* **WHAT YOU SHOULD DO**
Could you transcribe the entries below exactly, starting at the line that contains "Task: Click the MotoGP logo icon" and stopping at the last line, without any pictures?

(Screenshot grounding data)

____

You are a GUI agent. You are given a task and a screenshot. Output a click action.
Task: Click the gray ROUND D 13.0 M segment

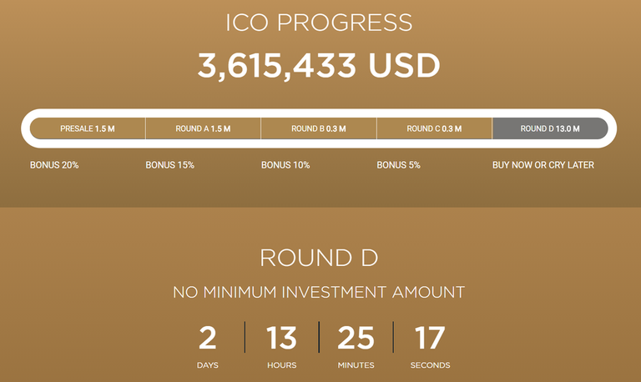[549, 129]
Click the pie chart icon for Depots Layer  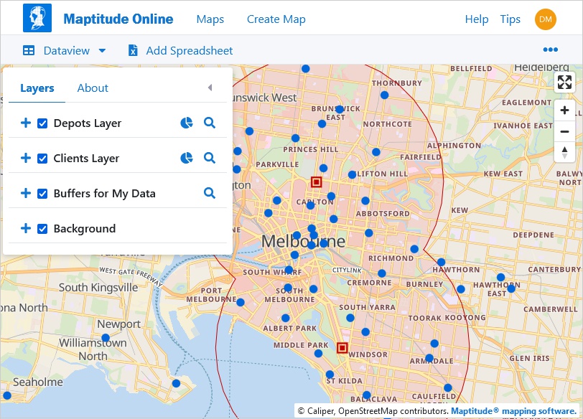click(186, 123)

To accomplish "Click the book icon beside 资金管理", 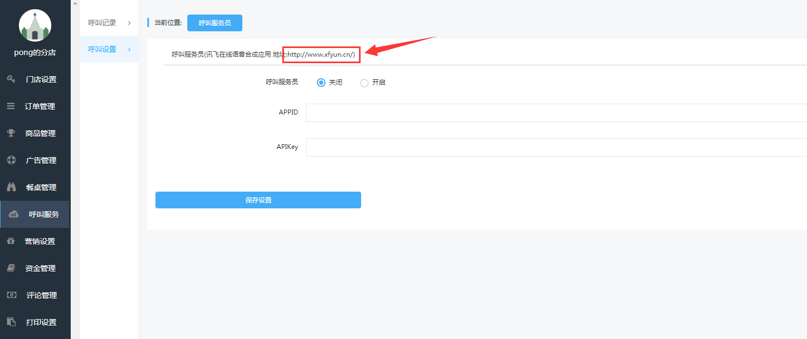I will (11, 268).
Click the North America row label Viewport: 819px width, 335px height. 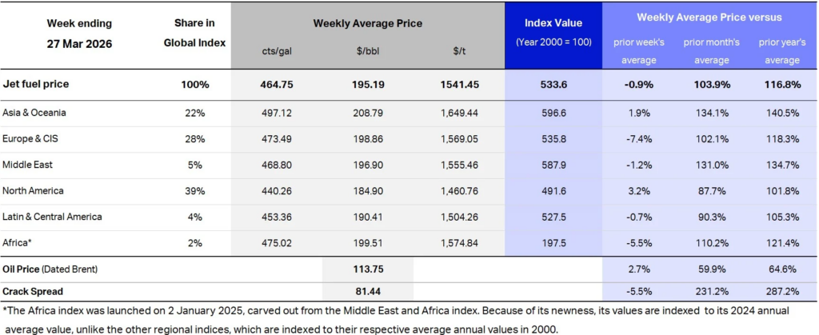coord(33,190)
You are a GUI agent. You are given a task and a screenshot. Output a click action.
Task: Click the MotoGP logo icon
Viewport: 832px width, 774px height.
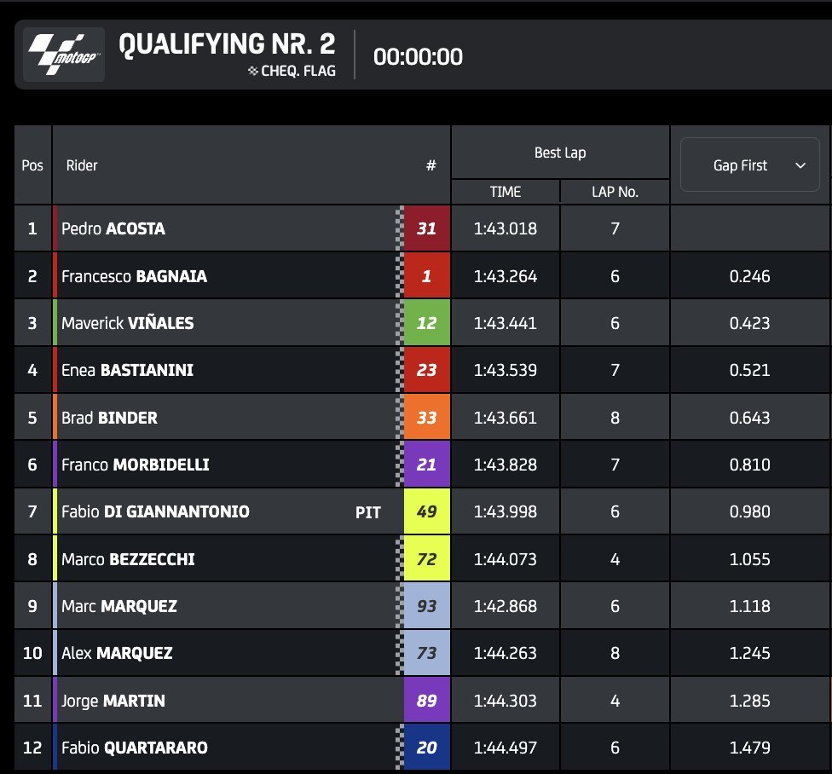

____

* **RESPONSE AREA**
Task: Click the MotoGP logo icon
Viewport: 832px width, 774px height.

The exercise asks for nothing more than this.